[Collected data]

+---+

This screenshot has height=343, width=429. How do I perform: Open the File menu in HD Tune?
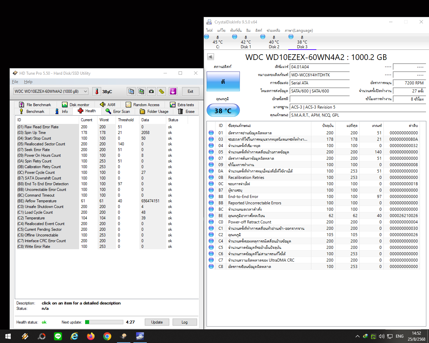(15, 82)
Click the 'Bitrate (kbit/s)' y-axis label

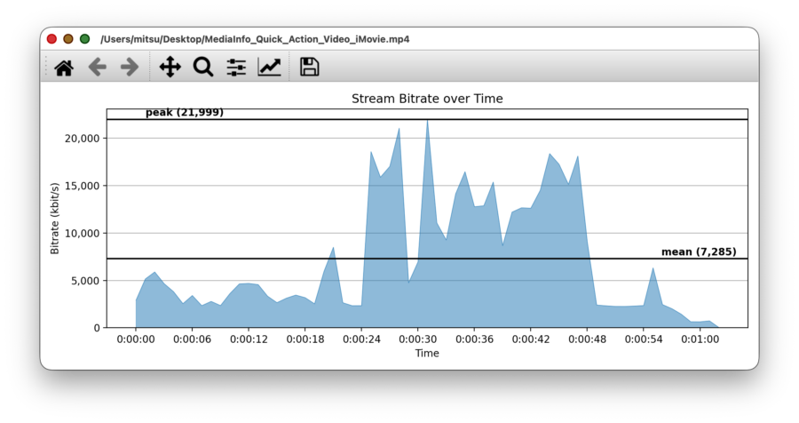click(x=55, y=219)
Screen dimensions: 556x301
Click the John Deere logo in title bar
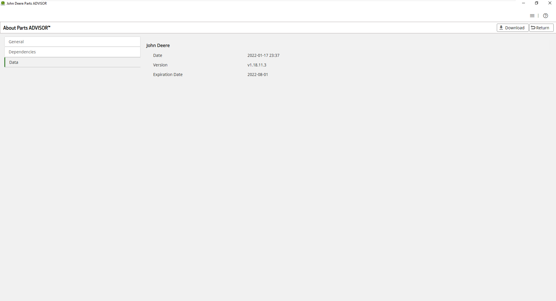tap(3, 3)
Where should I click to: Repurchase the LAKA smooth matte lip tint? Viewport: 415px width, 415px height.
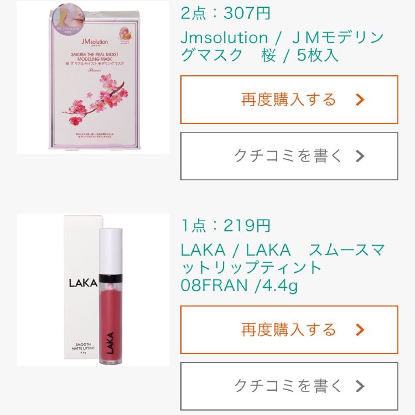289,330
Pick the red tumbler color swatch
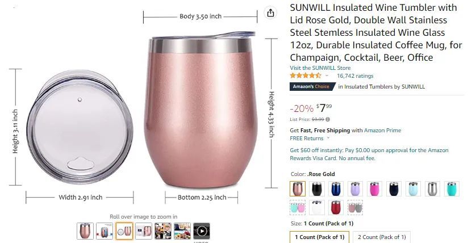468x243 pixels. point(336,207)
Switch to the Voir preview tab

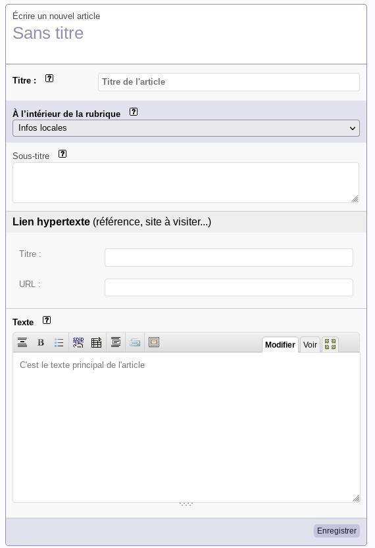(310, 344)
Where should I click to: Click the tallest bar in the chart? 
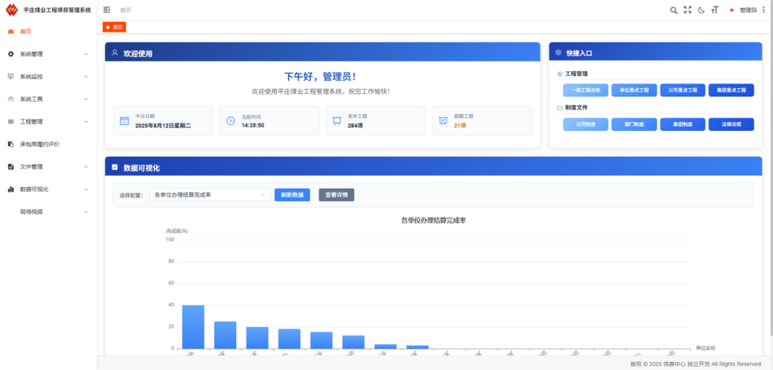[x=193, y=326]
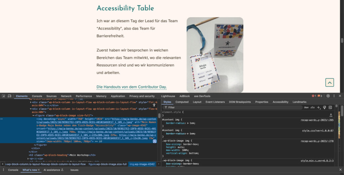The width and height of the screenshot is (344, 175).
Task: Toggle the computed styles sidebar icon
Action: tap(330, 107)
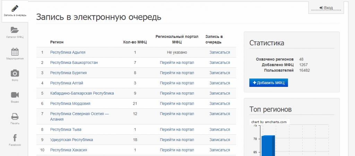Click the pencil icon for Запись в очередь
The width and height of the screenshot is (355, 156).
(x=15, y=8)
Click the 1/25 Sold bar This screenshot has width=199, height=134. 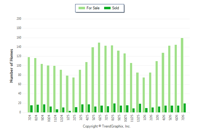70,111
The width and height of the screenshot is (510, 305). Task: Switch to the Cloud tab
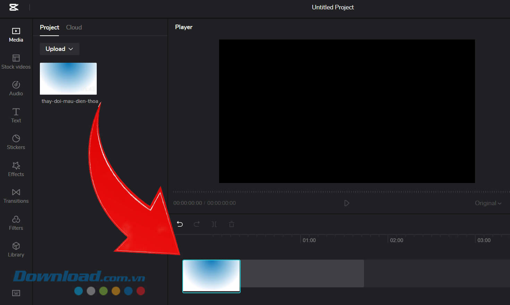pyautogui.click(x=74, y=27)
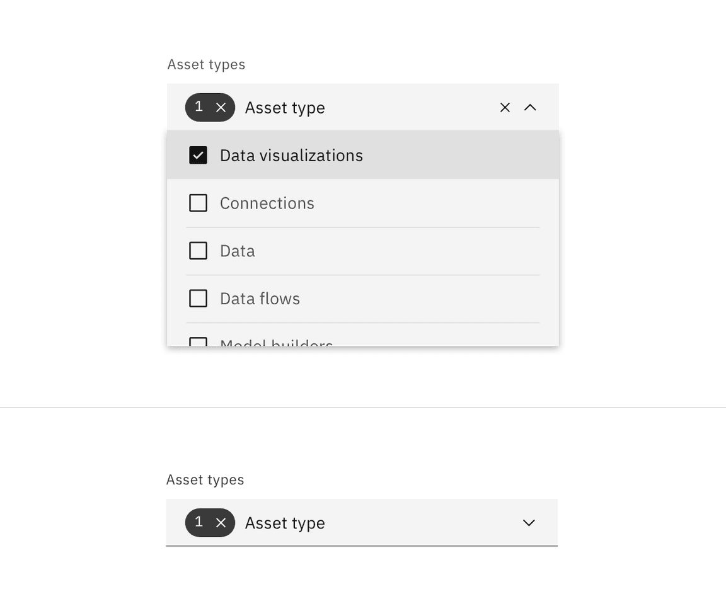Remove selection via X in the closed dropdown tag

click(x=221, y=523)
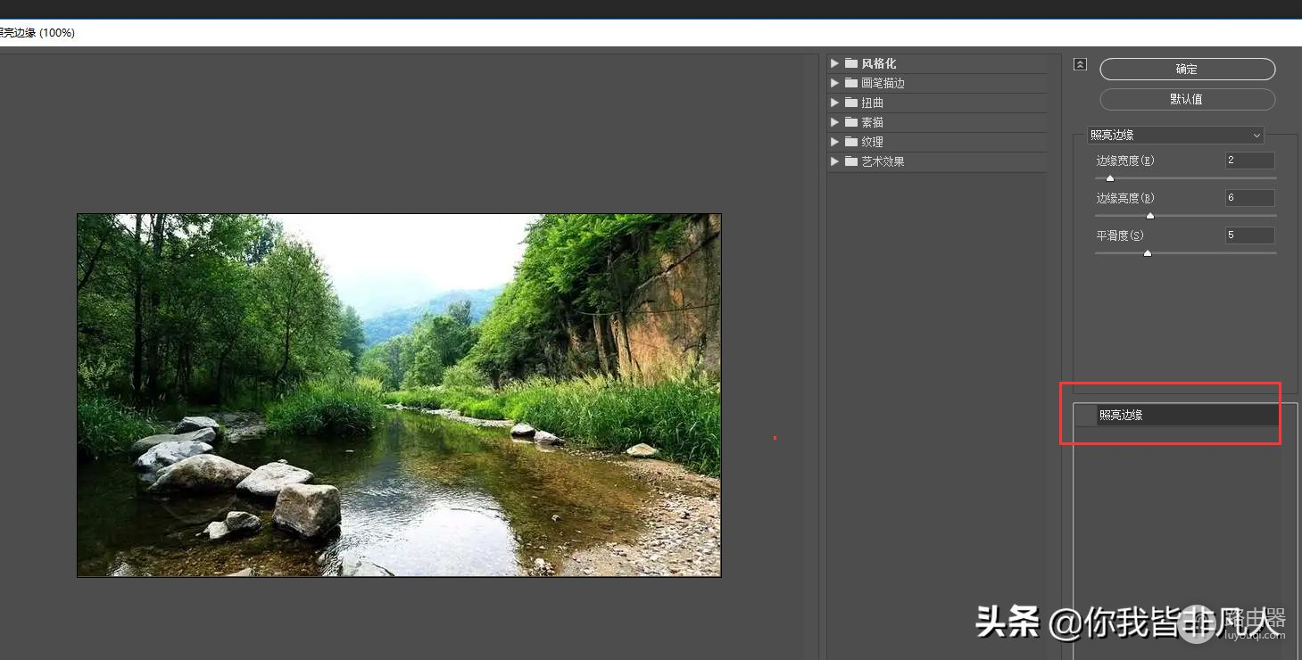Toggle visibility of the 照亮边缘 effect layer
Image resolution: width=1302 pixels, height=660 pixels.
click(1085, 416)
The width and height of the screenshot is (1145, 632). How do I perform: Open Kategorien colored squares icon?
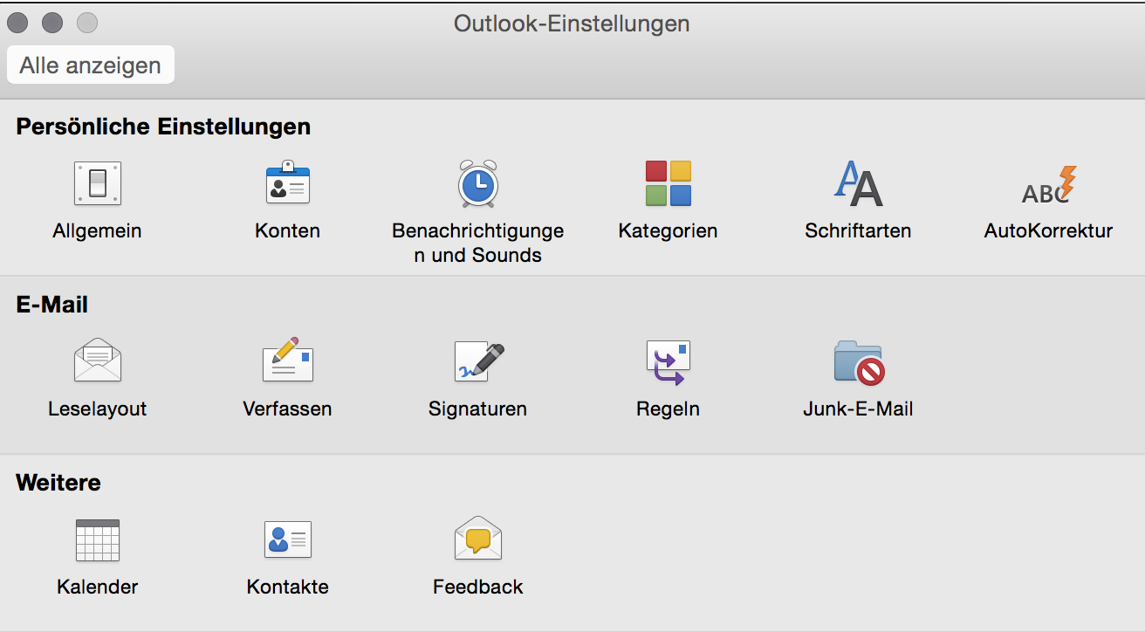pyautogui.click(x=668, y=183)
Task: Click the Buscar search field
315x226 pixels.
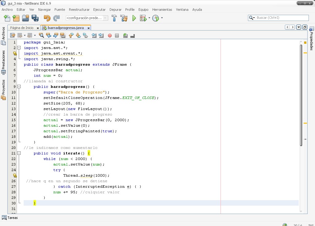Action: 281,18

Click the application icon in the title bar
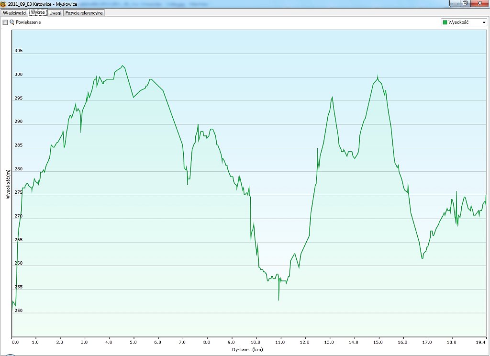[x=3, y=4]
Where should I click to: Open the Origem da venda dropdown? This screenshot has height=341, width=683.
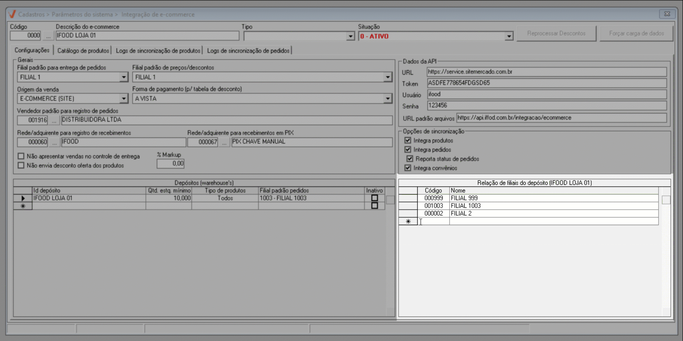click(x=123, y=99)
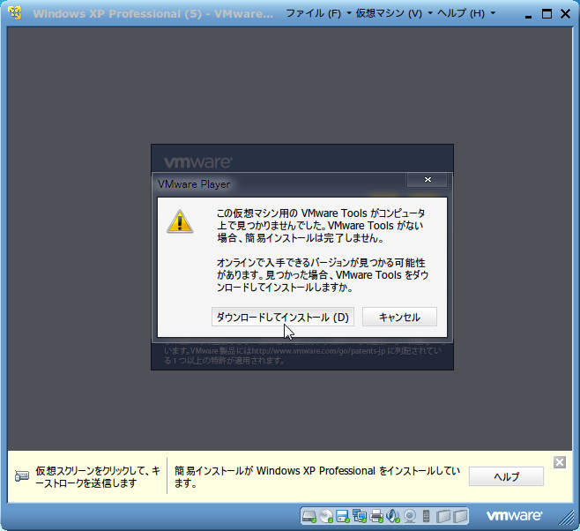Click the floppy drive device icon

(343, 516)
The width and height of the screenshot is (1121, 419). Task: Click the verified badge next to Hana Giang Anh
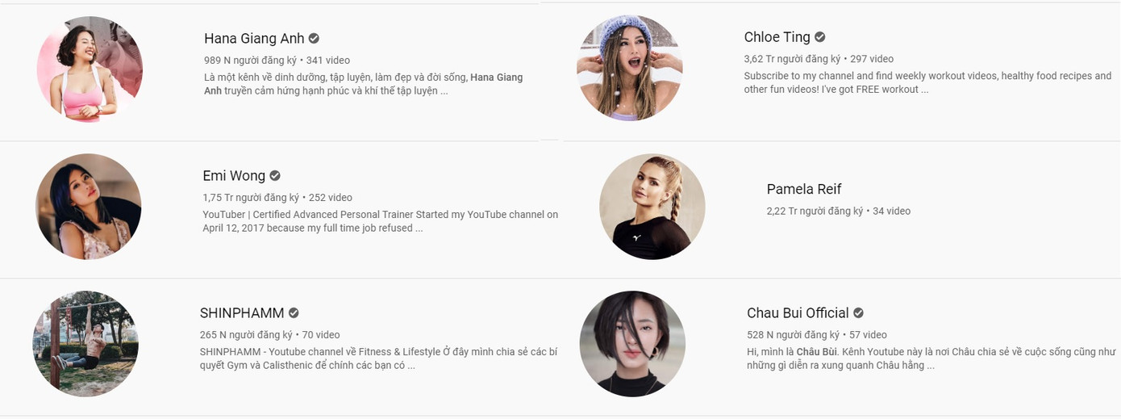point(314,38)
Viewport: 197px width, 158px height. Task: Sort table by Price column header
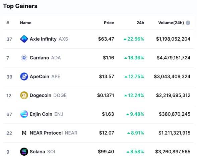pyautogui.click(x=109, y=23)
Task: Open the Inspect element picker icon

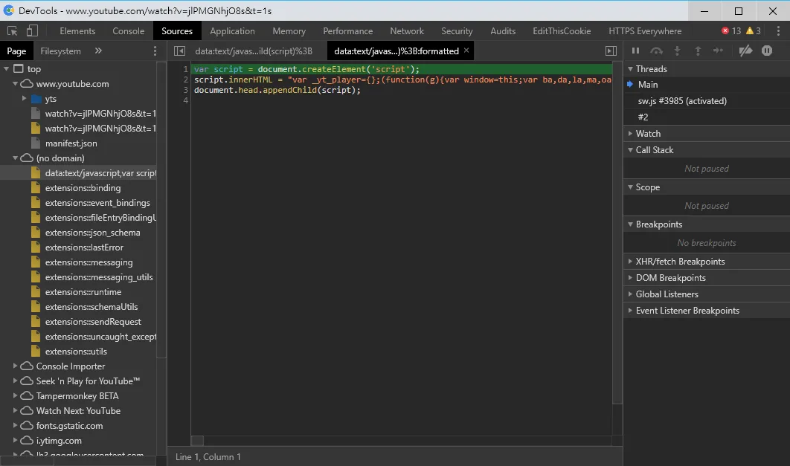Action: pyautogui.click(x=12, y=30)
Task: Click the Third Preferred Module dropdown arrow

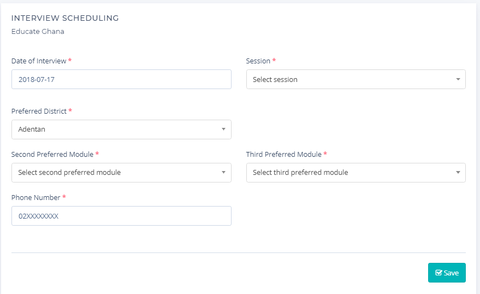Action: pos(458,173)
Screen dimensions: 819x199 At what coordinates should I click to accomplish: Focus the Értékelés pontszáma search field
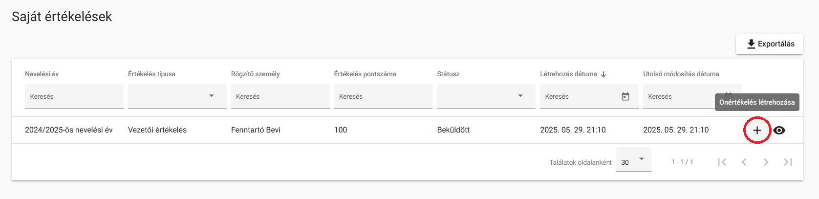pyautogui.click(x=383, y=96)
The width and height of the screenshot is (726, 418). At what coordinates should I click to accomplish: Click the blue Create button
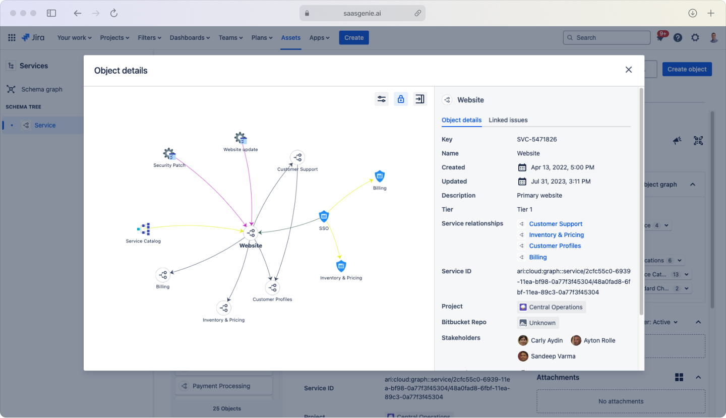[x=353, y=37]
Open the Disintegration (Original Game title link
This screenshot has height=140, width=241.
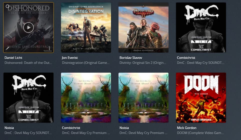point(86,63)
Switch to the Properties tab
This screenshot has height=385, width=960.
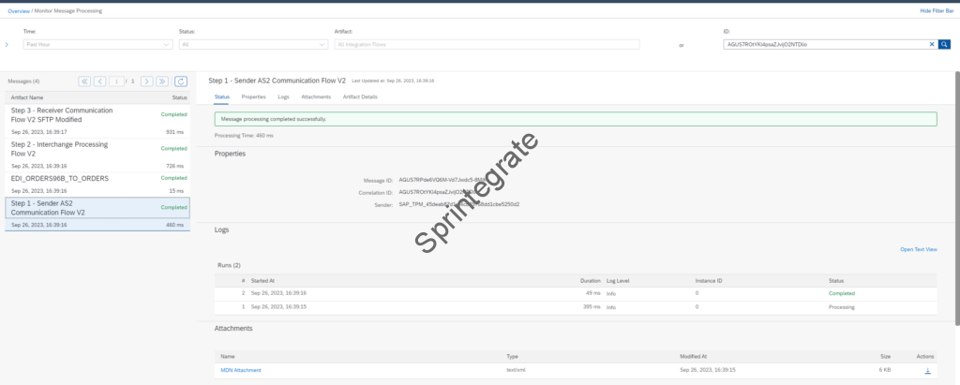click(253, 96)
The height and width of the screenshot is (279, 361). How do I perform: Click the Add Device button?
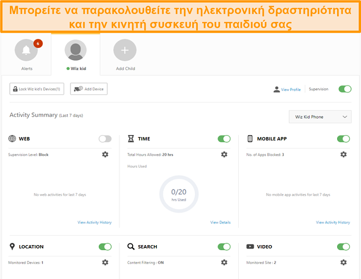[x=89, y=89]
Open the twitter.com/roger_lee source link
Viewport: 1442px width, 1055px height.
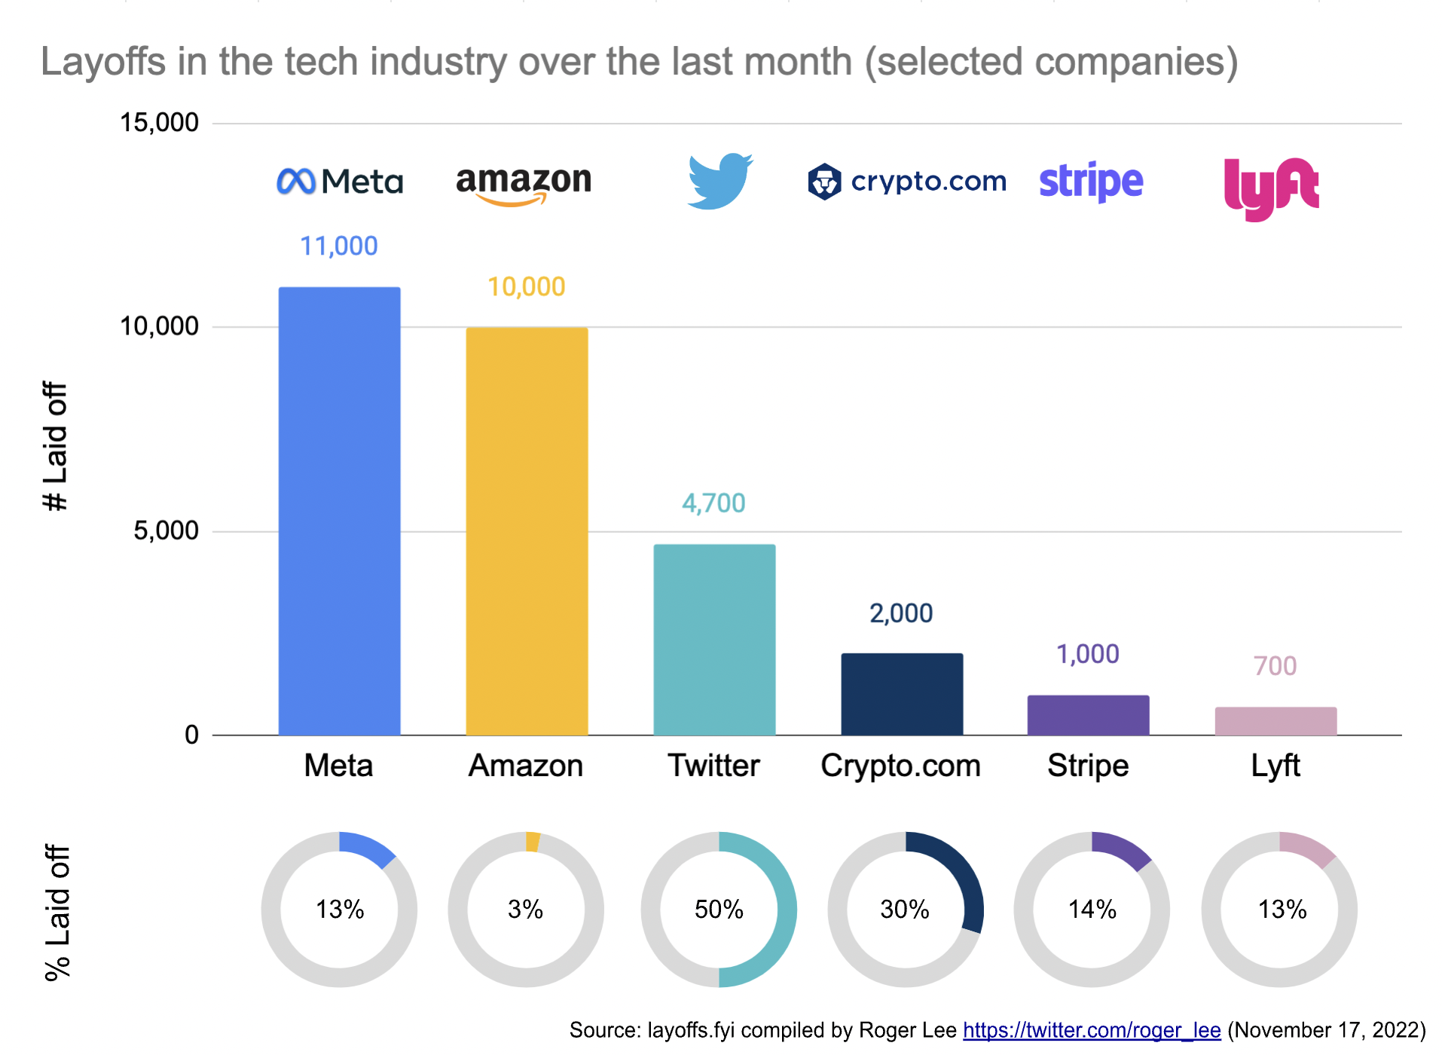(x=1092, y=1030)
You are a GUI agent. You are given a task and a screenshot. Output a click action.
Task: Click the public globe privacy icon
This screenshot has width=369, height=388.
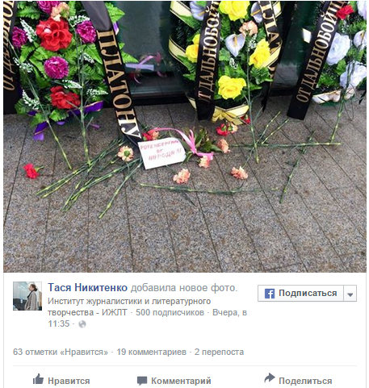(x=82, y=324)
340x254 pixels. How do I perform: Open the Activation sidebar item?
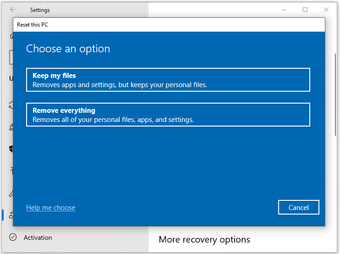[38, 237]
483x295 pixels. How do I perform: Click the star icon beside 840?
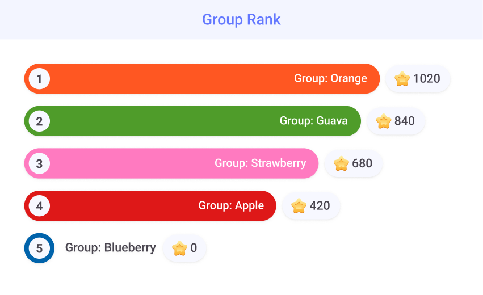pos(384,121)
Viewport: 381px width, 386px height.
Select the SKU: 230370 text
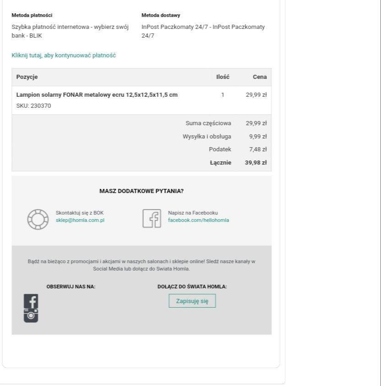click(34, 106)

+---+

The lines from the one holding "Screen dimensions: 819x199" through the end of the entries are to be transcribed exactly, both ends included, with the pictures left out.

- RESPONSE BOX -
Screen dimensions: 819x199 At what coordinates should I click to accomplish: Focus the Értékelés pontszáma search field
pyautogui.click(x=383, y=96)
The width and height of the screenshot is (726, 418). At what coordinates should I click to accomplish: Click the blue Create button
[x=353, y=37]
Open the Disintegration (Original Game title link
This screenshot has height=140, width=241.
point(86,63)
Switch to the Properties tab
This screenshot has height=385, width=960.
click(253, 96)
The height and width of the screenshot is (279, 361). How do I perform: Click the Add Device button?
[x=89, y=89]
Open the twitter.com/roger_lee source link
Viewport: 1442px width, 1055px height.
(x=1092, y=1030)
You are a GUI agent. You are given a task and a screenshot. Output a click action.
Task: Click the public globe privacy icon
This screenshot has width=369, height=388.
(x=82, y=324)
340x254 pixels. How do I perform: Open the Activation sidebar item?
[38, 237]
483x295 pixels. How do I perform: Click the star icon beside 840?
pos(384,121)
Viewport: 381px width, 386px height.
Select the SKU: 230370 text
click(34, 106)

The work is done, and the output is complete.